When students model population growth in PopEd’s Population Circle lesson plan, they not only experience the accelerated rate of population growth we’ve seen in the last five hundred years, but also feel the “planet” getting more and more crowded as their classmates jump into the same circle of yarn.

4. Portraying Populations: Food for Thought

In Food for Thought, also a wonderful fit for APHG’s population unit, a classroom is split into five world regions proportional to actual populations. Students use this model of global population distribution as a starting point to analyze other statistics related to quality of life, wealth, and energy use for the average citizen.

This lesson that models global demographics, along with Population Circle, allow students to see, feel, and understand many facets of population that are otherwise one-dimensional in traditional curricula.

5. Modeling Assessments

How can AP Human Geography teachers use modeling as an assessment for their students? The Growing Smarter mapping assignment has the answer. After learning about the effects of urban sprawl, small groups of students are given a map of a community and asked to make a plan to develop a plot of land while considering short and long-term impacts on the growing community.


Students must model the appropriate development changes to avoid urban sprawl for this hypothetical community in the “Growing Smarter” assessment.

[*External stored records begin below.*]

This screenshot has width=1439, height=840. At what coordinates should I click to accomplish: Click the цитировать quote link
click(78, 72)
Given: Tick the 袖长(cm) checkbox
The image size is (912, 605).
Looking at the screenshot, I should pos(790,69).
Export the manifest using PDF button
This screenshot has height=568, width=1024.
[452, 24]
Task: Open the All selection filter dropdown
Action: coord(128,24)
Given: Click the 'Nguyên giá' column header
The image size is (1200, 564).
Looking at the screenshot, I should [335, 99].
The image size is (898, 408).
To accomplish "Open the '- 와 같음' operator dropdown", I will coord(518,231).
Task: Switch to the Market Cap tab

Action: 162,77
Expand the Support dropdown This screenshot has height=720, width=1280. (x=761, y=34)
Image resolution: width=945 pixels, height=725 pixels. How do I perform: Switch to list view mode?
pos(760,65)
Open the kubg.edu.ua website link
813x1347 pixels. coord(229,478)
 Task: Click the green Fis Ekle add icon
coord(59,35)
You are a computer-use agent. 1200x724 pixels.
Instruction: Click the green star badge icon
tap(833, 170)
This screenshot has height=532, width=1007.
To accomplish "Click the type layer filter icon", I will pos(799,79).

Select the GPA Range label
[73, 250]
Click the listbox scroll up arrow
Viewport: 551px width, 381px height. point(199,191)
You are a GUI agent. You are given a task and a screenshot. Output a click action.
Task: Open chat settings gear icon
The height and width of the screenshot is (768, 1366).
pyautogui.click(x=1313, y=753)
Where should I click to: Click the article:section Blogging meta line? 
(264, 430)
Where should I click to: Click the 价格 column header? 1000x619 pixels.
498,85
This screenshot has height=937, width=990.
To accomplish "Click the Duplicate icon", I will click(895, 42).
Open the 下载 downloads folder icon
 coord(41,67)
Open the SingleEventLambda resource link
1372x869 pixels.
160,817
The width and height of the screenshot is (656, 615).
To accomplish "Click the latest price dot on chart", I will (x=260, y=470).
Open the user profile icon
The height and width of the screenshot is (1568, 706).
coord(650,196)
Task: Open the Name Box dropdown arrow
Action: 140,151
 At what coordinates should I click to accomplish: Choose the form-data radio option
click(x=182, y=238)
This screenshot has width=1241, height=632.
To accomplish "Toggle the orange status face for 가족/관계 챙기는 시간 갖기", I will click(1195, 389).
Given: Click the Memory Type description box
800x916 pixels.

These student-made proposals and maps – which are a unique form of a model, as explained in our previous blog – require a strong understanding of spatial concepts, infrastructure, urban sustainability, human-environmental interaction, and maybe even the Von Thunen model! A successful completion of the Growing Smarter assignment will show just how well your students have progressed through the APHG framework, applying concepts from several different units and thinking geographically.

Model Behavior

The NGSS would not put such an emphasis on modeling if it weren’t one of the most effective tools teachers use in the classroom. Students of APHG can benefit enormously from the use of modeling, whether they are using themselves to represent global systems, or are displaying their understanding by creating their own model city. Models allow our students to represent phenomena, or even put themselves in the shoes of others to see the world from a different perspective. The NGSS have already created a strong framework from which APHG teachers can replicate for their own classrooms. It’s time to embrace this model behavior!